Blood Transcriptome Signature as Indicator and Predictor for Efficacy of Abrocitinib in Treatment of Atopic Dermatitis

Abstract

Patients with atopic dermatitis (AD) exhibit significant blood transcriptome alterations, reflecting systemic inflammation. The effects of abrocitinib, a Jak1 inhibitor, on the blood transcriptome of AD remain unclear. This study aimed to investigate abrocitinib’s effects on the blood transcriptome in patients with AD and identify transcriptomic predictors of treatment efficacy. Blood cell mRNA sequencing was conducted on 31 patients with AD at baseline and 4 and 12 weeks of 100 mg abrocitinib daily treatment. Differential gene expression, immune infiltration, and weighted gene coexpression network analyses were performed, along with correlation analysis of transcriptomic data and clinical traits. We observed that abrocitinib treatment significantly improved clinical signs of AD. Correspondingly, blood transcriptome normalization, including downregulation of T helper 2, T helper 1, and eosinophil and an increase in type 1 regulatory T-cell abundance, rapidly occurred by week 4, with slight rebound by week 12. Higher baseline eosinophil counts predicted greater transcript normalization.
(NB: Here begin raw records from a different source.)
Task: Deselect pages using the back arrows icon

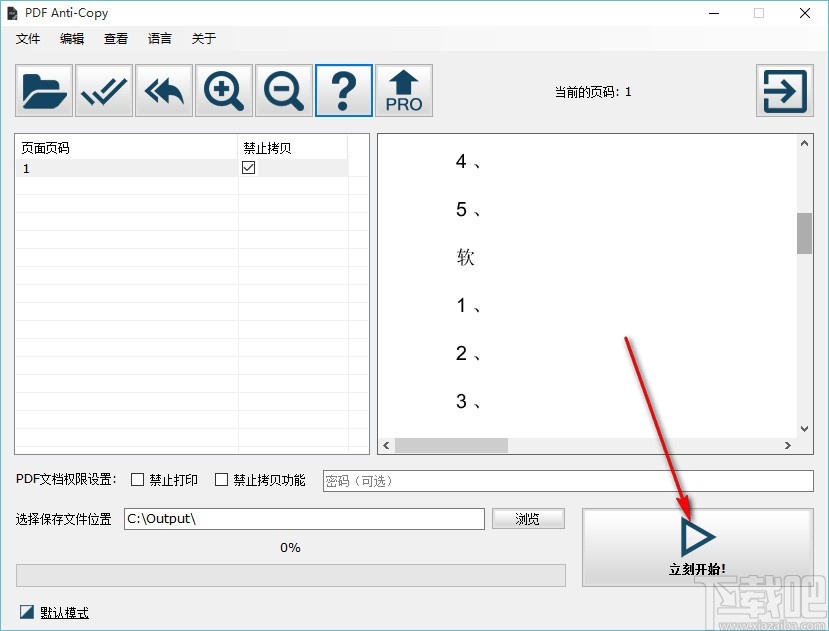Action: point(163,90)
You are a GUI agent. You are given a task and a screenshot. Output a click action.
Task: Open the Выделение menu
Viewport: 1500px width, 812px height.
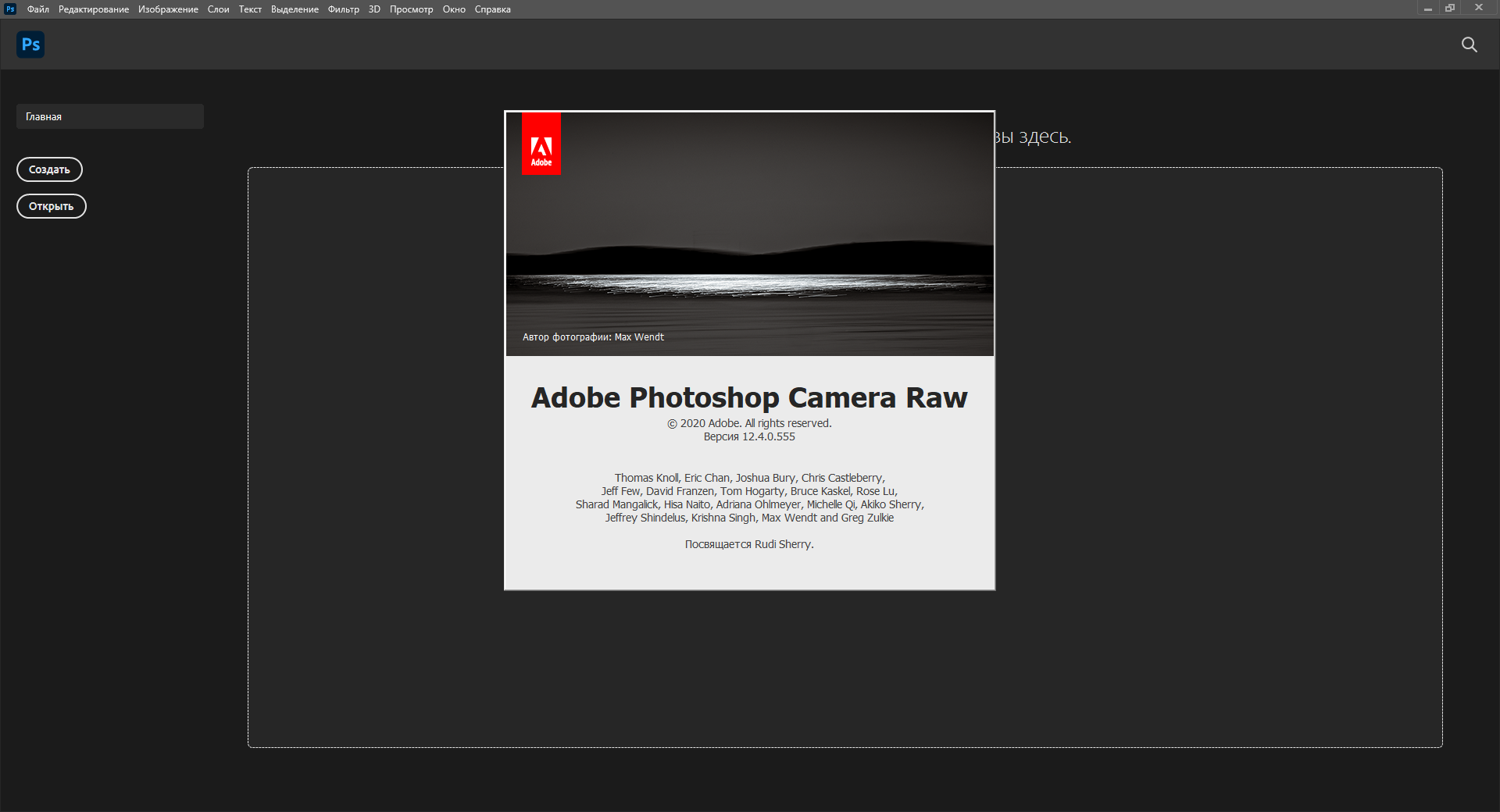tap(295, 9)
Weighted gene coexpression network analyses identified an efficacy-related gene module, leading to a 5-gene (PLIN2, CAT, CLC, RAB44, and SMPD3) efficacy-predictive model, which was validated in another independent cohort of 30 patients with AD treated with abrocitinib. In conclusion, abrocitinib treatment resulted in rapid and extensive normalization of the dysregulated blood transcripts in AD, which was associated with its clinical efficacy.